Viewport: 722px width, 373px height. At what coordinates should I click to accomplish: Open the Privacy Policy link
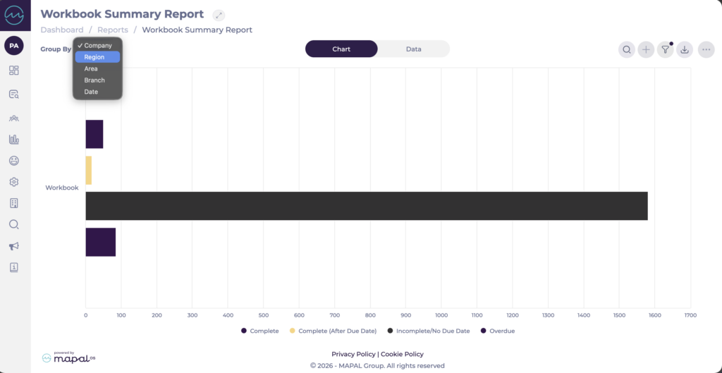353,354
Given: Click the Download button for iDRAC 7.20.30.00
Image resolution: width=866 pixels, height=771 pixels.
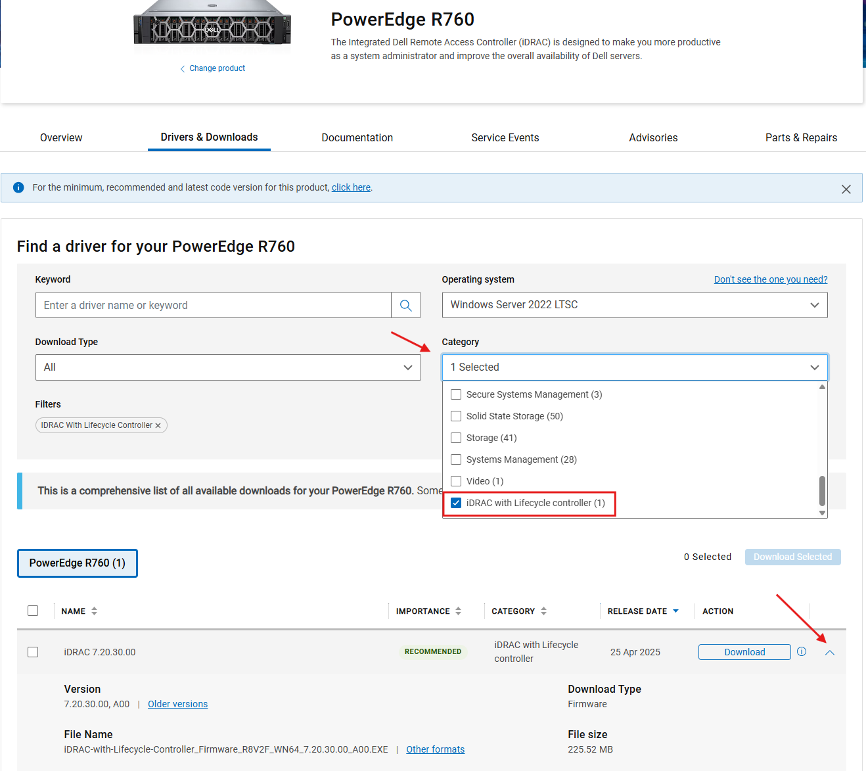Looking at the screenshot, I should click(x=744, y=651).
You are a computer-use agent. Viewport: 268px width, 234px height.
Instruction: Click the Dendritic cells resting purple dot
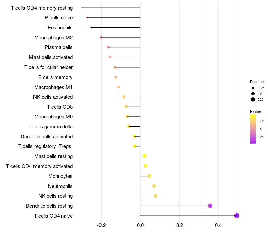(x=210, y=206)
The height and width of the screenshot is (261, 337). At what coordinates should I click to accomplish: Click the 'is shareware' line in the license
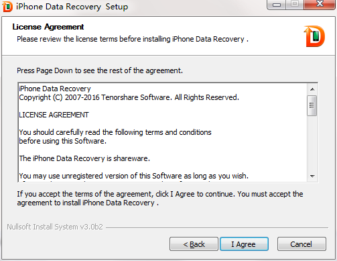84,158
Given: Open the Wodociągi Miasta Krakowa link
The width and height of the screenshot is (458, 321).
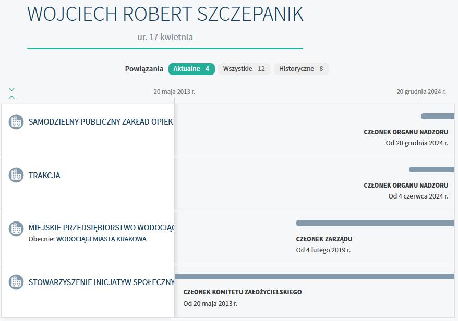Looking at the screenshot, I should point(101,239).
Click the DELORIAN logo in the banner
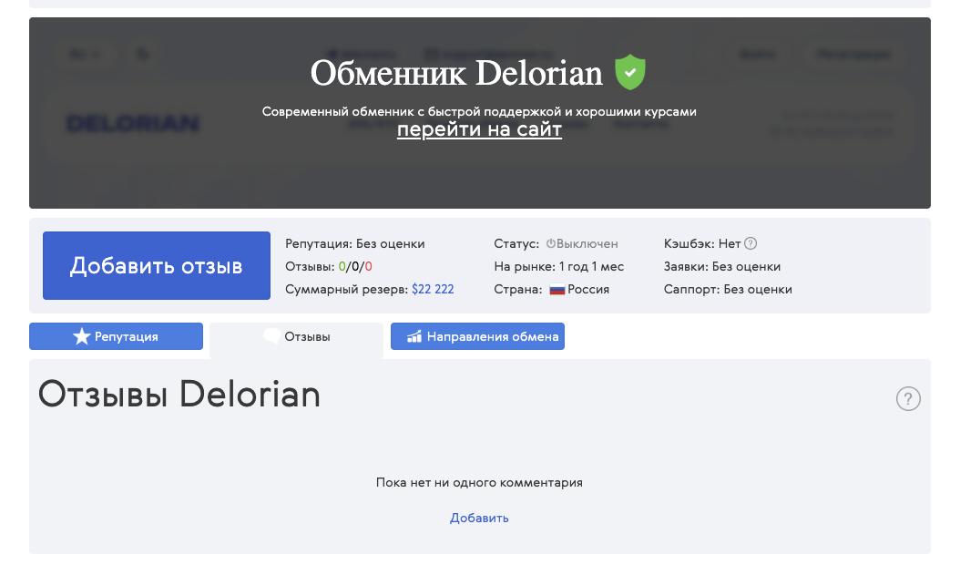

★ ★ ★ ★

» YOUR ASSIGNMENT: In the listing, find every line with the word "Given" and return it.

» ANSWER SPACE:
Given: Click the Download button for iDRAC 7.20.30.00
Given: Open the Wodociągi Miasta Krakowa link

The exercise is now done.